Re: postgres_fdw, dblink, and CREATE SUBSCRIPTION security

From: Jacob Champion <jchampion(at)timescale(dot)com>
To: Robert Haas <robertmhaas(at)gmail(dot)com>
Cc: Andres Freund <andres(at)anarazel(dot)de>, Mark Dilger <mark(dot)dilger(at)enterprisedb(dot)com>, Jeff Davis <pgsql(at)j-davis(dot)com>, Amit Kapila <amit(dot)kapila16(at)gmail(dot)com>, Andrew Dunstan <andrew(at)dunslane(dot)net>, PostgreSQL-development <pgsql-hackers(at)postgresql(dot)org>
Subject: Re: postgres_fdw, dblink, and CREATE SUBSCRIPTION security
Date: 2023-01-25 23:22:02
Message-ID: 0768cedb-695a-8841-5f8b-da2aa64c8f3a@timescale.com
Views: Raw Message | Whole Thread | Download mbox | Resend email
Thread:
Lists: pgsql-hackers

On 1/24/23 12:04, Robert Haas wrote:
> I find the concept of "ambient authentication" problematic. I don't
> know exactly what you mean by it. I hope you'll tell me,

Sure: Ambient authority [1] means that something is granted access based
on some aspect of its existence that it can't remove (or even
necessarily enumerate). Up above, when you said "I cannot choose not to
be myself," that's a clear marker that ambient authority is involved.
Examples of ambient authn/z factors might include an originating IP
address, the user ID of a connected peer process, the use of a loopback
interface, a GPS location, and so on. So 'peer' and 'ident' are ambient
authentication methods.

And, because I think it's useful, I'll extend the definition to include
privileges that _could_ be dropped by a proxy, but in practice are
included because there's no easy way not to. Examples for libpq include
the automatic use of the client certificate in ~/.postgresql, or any
Kerberos credentials available in the local user cache. (Or even a
PGPASSWORD set up and forgotten by a DBA.)
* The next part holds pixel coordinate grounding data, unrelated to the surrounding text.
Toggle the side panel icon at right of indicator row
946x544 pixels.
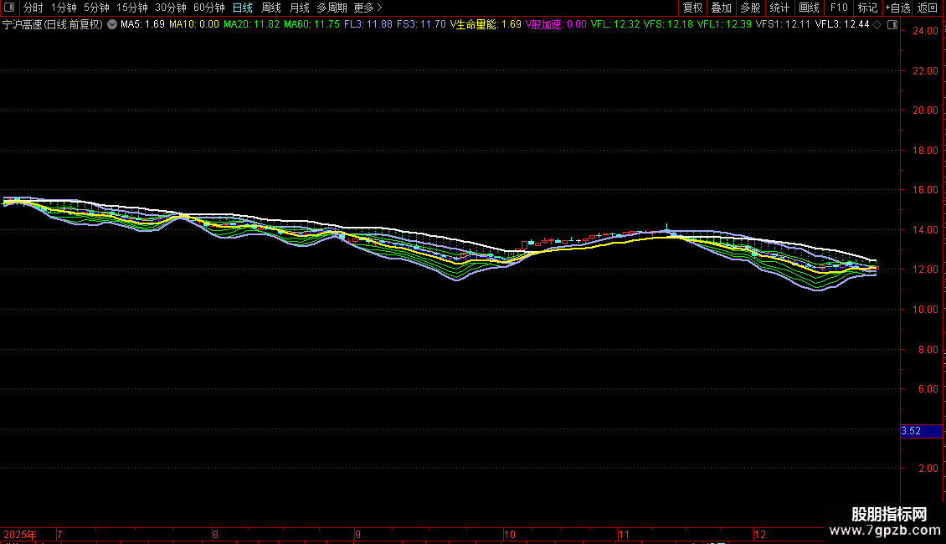[892, 24]
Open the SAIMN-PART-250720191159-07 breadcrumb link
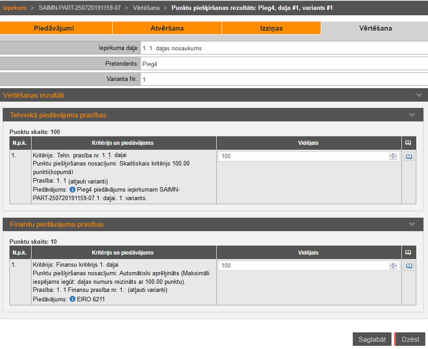428x349 pixels. pyautogui.click(x=80, y=8)
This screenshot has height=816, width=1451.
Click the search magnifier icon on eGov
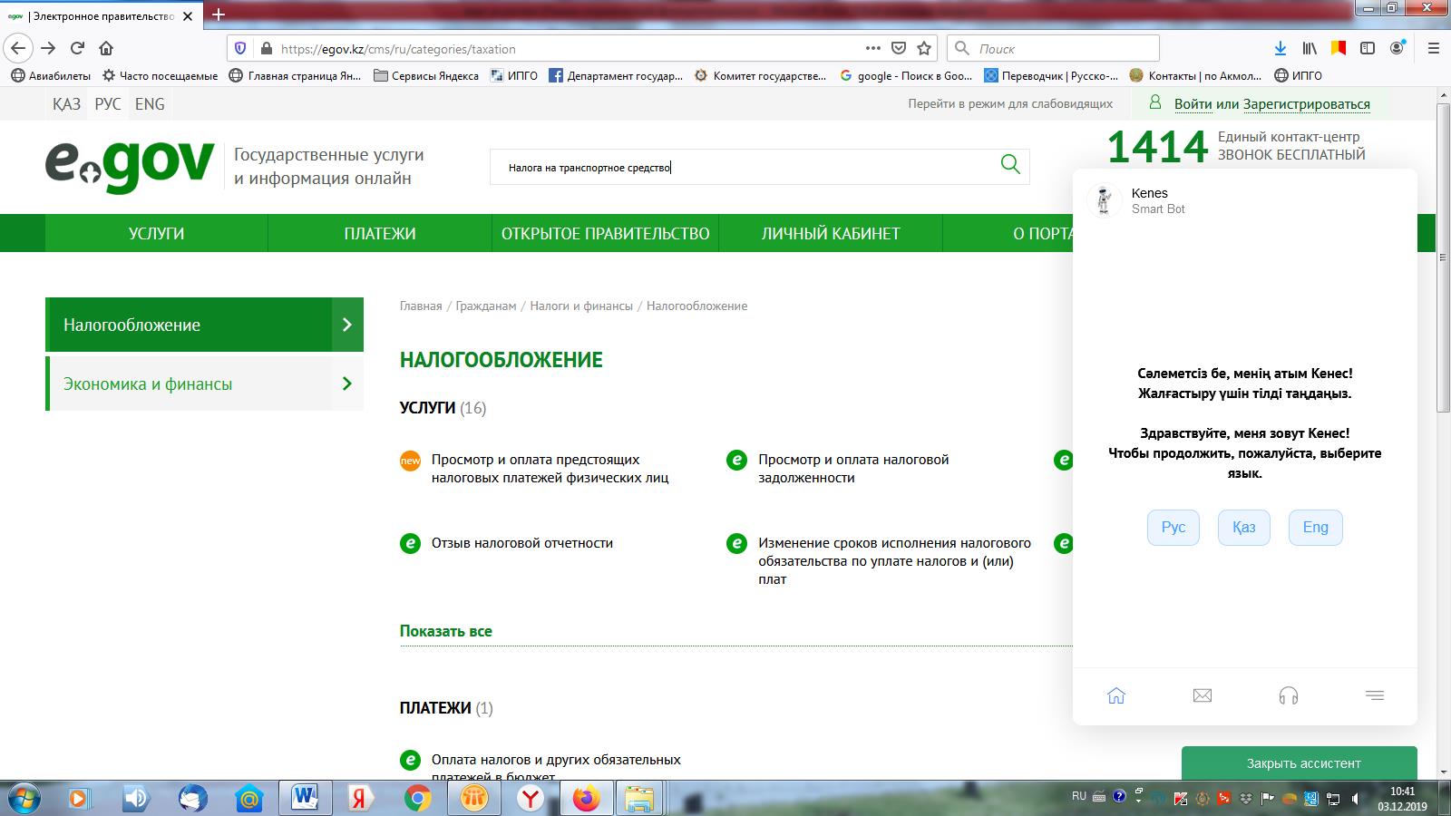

Ambient authority is closely related to the confused deputy problem [2],
and the proxy discussed here is a classic confused deputy. The proxy
doesn't know that a core piece of its identity has been used to
authenticate the request it's forwarding. It can't choose its IP
address, or its user ID.

I'm most familiar with this in the context of HTTP, cookie-/IP-based
authn, and cross-site request forgeries. Whenever someone runs a local
web server with no authentication and says "it's okay! we only respond
to requests from the local host!" they're probably about to be broken
open by the first person to successfully reflect a request through the
victim's (very local) web browser.

Ways to mitigate or solve this problem (that I know of) include

1) Forwarding the original ambient context along with the request, so
the server can check it too. HTTP has the Origin header, so a browser
can say, "This request is not coming from my end user; it's coming from
a page controlled by example.org. You can't necessarily treat attached
cookies like they're authoritative." The PROXY protocol lets a proxy
forward several ambient factors, including the originating IP address
(or even the use of a UNIX socket) and information about the original
TLS context.

2) Explicitly combining the request with the proof of authority needed
to make it, as in capability-based security [3]. Some web frameworks
push secret "CSRF tokens" into URLs for this purpose, to tangle the
authorization into the request itself [4]. I'd argue that the "password
requirement" implemented by postgres_fdw and discussed upthread was an
attempt at doing this, to try to ensure that the authentication comes
from the user explicitly and not from the proxy. It's just not very strong.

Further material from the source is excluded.